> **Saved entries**
★ ★ ★ ★ ★ ★ ★

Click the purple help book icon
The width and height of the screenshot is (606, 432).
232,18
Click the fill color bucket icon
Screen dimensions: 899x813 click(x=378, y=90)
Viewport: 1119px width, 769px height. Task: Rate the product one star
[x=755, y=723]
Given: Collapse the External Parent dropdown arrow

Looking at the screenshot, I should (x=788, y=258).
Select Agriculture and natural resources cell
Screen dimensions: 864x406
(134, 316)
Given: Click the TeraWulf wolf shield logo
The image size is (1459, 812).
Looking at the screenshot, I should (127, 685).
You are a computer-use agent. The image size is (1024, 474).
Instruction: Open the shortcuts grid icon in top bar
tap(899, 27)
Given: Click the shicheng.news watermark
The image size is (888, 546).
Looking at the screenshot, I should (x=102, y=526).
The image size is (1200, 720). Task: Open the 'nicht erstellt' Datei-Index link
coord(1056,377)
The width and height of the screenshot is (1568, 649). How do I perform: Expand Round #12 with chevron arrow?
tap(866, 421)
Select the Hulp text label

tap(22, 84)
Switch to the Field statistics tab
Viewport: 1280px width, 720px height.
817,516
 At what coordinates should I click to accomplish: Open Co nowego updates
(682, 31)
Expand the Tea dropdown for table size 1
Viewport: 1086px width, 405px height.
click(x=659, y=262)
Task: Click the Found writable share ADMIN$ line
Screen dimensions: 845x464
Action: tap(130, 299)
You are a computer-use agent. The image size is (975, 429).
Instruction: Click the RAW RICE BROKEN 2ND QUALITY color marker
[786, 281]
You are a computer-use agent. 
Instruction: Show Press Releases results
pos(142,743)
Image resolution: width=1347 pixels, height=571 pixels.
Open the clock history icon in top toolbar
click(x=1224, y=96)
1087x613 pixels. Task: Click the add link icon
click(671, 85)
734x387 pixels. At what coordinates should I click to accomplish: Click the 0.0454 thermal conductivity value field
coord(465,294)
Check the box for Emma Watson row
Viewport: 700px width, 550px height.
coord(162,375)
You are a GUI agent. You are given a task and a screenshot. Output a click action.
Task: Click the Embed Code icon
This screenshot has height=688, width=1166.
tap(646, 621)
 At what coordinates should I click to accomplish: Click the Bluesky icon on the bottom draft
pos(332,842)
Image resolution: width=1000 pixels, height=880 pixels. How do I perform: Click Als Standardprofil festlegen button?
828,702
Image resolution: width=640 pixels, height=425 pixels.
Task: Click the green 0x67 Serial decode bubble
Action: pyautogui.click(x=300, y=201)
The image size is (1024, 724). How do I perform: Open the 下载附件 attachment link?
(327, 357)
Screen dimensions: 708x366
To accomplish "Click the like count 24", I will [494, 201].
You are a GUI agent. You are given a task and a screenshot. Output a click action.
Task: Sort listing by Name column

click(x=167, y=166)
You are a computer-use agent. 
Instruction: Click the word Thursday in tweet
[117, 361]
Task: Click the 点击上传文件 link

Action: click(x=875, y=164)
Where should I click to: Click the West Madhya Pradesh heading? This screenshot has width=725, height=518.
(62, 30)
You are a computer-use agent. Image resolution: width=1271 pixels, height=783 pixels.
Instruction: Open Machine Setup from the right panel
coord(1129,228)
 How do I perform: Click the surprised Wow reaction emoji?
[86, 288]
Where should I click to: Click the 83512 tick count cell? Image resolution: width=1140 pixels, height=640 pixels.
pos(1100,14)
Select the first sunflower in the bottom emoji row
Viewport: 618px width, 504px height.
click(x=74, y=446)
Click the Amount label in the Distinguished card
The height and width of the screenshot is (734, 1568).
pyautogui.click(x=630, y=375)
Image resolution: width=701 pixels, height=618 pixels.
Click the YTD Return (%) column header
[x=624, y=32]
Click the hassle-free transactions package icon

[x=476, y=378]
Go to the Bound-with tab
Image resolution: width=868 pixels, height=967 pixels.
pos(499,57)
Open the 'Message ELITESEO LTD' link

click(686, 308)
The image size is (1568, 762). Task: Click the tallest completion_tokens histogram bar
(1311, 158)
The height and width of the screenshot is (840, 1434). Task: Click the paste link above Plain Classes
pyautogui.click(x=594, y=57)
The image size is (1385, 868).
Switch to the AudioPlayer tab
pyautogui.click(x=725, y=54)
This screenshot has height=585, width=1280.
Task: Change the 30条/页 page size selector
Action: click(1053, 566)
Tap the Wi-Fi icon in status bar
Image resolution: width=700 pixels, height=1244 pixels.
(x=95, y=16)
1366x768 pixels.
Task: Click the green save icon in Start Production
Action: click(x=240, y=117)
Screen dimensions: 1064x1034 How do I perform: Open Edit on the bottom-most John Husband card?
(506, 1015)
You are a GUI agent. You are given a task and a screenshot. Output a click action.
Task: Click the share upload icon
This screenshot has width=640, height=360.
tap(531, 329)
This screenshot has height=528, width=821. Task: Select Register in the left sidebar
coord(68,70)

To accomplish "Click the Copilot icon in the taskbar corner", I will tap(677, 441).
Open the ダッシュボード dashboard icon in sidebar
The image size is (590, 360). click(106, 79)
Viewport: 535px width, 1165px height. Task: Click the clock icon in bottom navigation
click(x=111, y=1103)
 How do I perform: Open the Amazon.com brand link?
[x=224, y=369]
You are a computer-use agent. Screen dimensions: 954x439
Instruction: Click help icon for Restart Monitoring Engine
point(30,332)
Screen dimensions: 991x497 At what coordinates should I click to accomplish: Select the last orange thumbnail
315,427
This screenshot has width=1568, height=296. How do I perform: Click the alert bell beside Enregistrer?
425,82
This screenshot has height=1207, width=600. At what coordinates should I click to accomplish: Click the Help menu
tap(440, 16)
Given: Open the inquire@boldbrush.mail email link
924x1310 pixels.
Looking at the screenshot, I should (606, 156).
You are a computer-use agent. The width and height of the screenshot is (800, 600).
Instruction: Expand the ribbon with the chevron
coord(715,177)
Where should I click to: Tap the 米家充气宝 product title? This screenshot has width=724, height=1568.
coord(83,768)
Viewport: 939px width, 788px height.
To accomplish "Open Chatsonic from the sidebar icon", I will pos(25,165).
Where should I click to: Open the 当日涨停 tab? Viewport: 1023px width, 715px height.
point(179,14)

★ ★ ★ ★ ★ ★ ★

> **What you have to do**
Copy out the records above without altering anything.

> **Result**
Click the purple help book icon
The width and height of the screenshot is (606, 432).
232,18
Click the fill color bucket icon
Screen dimensions: 899x813 click(x=378, y=90)
Viewport: 1119px width, 769px height. Task: Rate the product one star
[x=755, y=723]
Given: Collapse the External Parent dropdown arrow

Looking at the screenshot, I should (x=788, y=258).
Select Agriculture and natural resources cell
Screen dimensions: 864x406
(134, 316)
Given: Click the TeraWulf wolf shield logo
The image size is (1459, 812).
Looking at the screenshot, I should (127, 685).
You are a computer-use agent. The image size is (1024, 474).
Instruction: Open the shortcuts grid icon in top bar
tap(899, 27)
Given: Click the shicheng.news watermark
The image size is (888, 546).
Looking at the screenshot, I should (x=102, y=526).
The image size is (1200, 720). Task: Open the 'nicht erstellt' Datei-Index link
coord(1056,377)
The width and height of the screenshot is (1568, 649). How do I perform: Expand Round #12 with chevron arrow?
tap(866, 421)
Select the Hulp text label

tap(22, 84)
Switch to the Field statistics tab
Viewport: 1280px width, 720px height.
817,516
 At what coordinates should I click to accomplish: Open Co nowego updates
(682, 31)
Expand the Tea dropdown for table size 1
Viewport: 1086px width, 405px height.
click(x=659, y=262)
Task: Click the Found writable share ADMIN$ line
Screen dimensions: 845x464
Action: tap(130, 299)
You are a computer-use agent. The image size is (975, 429).
Instruction: Click the RAW RICE BROKEN 2ND QUALITY color marker
[786, 281]
You are a computer-use agent. 
Instruction: Show Press Releases results
pos(142,743)
Image resolution: width=1347 pixels, height=571 pixels.
Open the clock history icon in top toolbar
click(x=1224, y=96)
1087x613 pixels. Task: Click the add link icon
click(671, 85)
734x387 pixels. At what coordinates should I click to accomplish: Click the 0.0454 thermal conductivity value field
coord(465,294)
Check the box for Emma Watson row
Viewport: 700px width, 550px height.
coord(162,375)
You are a GUI agent. You are given a task and a screenshot. Output a click action.
Task: Click the Embed Code icon
This screenshot has height=688, width=1166.
tap(646, 621)
 At what coordinates should I click to accomplish: Click the Bluesky icon on the bottom draft
pos(332,842)
Image resolution: width=1000 pixels, height=880 pixels. How do I perform: Click Als Standardprofil festlegen button?
828,702
Image resolution: width=640 pixels, height=425 pixels.
Task: Click the green 0x67 Serial decode bubble
Action: pyautogui.click(x=300, y=201)
The image size is (1024, 724). How do I perform: Open the 下载附件 attachment link?
(327, 357)
Screen dimensions: 708x366
To accomplish "Click the like count 24", I will [494, 201].
You are a GUI agent. You are given a task and a screenshot. Output a click action.
Task: Sort listing by Name column

click(x=167, y=166)
You are a computer-use agent. 
Instruction: Click the word Thursday in tweet
[117, 361]
Task: Click the 点击上传文件 link

Action: click(x=875, y=164)
Where should I click to: Click the West Madhya Pradesh heading? This screenshot has width=725, height=518.
(62, 30)
You are a computer-use agent. Image resolution: width=1271 pixels, height=783 pixels.
Instruction: Open Machine Setup from the right panel
coord(1129,228)
 How do I perform: Click the surprised Wow reaction emoji?
[86, 288]
Where should I click to: Click the 83512 tick count cell? Image resolution: width=1140 pixels, height=640 pixels.
pos(1100,14)
Select the first sunflower in the bottom emoji row
Viewport: 618px width, 504px height.
click(x=74, y=446)
Click the Amount label in the Distinguished card
The height and width of the screenshot is (734, 1568).
pyautogui.click(x=630, y=375)
Image resolution: width=701 pixels, height=618 pixels.
Click the YTD Return (%) column header
[x=624, y=32]
Click the hassle-free transactions package icon

[x=476, y=378]
Go to the Bound-with tab
Image resolution: width=868 pixels, height=967 pixels.
pos(499,57)
Open the 'Message ELITESEO LTD' link

click(686, 308)
The image size is (1568, 762). Task: Click the tallest completion_tokens histogram bar
(1311, 158)
The height and width of the screenshot is (840, 1434). Task: Click the paste link above Plain Classes
pyautogui.click(x=594, y=57)
The image size is (1385, 868).
Switch to the AudioPlayer tab
pyautogui.click(x=725, y=54)
This screenshot has height=585, width=1280.
Task: Change the 30条/页 page size selector
Action: click(1053, 566)
Tap the Wi-Fi icon in status bar
Image resolution: width=700 pixels, height=1244 pixels.
(x=95, y=16)
1366x768 pixels.
Task: Click the green save icon in Start Production
Action: click(x=240, y=117)
Screen dimensions: 1064x1034 How do I perform: Open Edit on the bottom-most John Husband card?
(506, 1015)
You are a GUI agent. You are given a task and a screenshot. Output a click action.
Task: Click the share upload icon
This screenshot has width=640, height=360.
tap(531, 329)
This screenshot has height=528, width=821. Task: Select Register in the left sidebar
coord(68,70)

To accomplish "Click the Copilot icon in the taskbar corner", I will tap(677, 441).
Open the ダッシュボード dashboard icon in sidebar
The image size is (590, 360). click(106, 79)
Viewport: 535px width, 1165px height. Task: Click the clock icon in bottom navigation
click(x=111, y=1103)
 How do I perform: Open the Amazon.com brand link?
[x=224, y=369]
You are a computer-use agent. Screen dimensions: 954x439
Instruction: Click help icon for Restart Monitoring Engine
point(30,332)
Screen dimensions: 991x497 At what coordinates should I click to accomplish: Select the last orange thumbnail
315,427
This screenshot has width=1568, height=296. How do I perform: Click the alert bell beside Enregistrer?
425,82
This screenshot has height=1207, width=600. At what coordinates should I click to accomplish: Click the Help menu
tap(440, 16)
Given: Open the inquire@boldbrush.mail email link
924x1310 pixels.
Looking at the screenshot, I should (606, 156).
You are a computer-use agent. The width and height of the screenshot is (800, 600).
Instruction: Expand the ribbon with the chevron
coord(715,177)
Where should I click to: Tap the 米家充气宝 product title? This screenshot has width=724, height=1568.
coord(83,768)
Viewport: 939px width, 788px height.
To accomplish "Open Chatsonic from the sidebar icon", I will pos(25,165).
Where should I click to: Open the 当日涨停 tab? Viewport: 1023px width, 715px height.
point(179,14)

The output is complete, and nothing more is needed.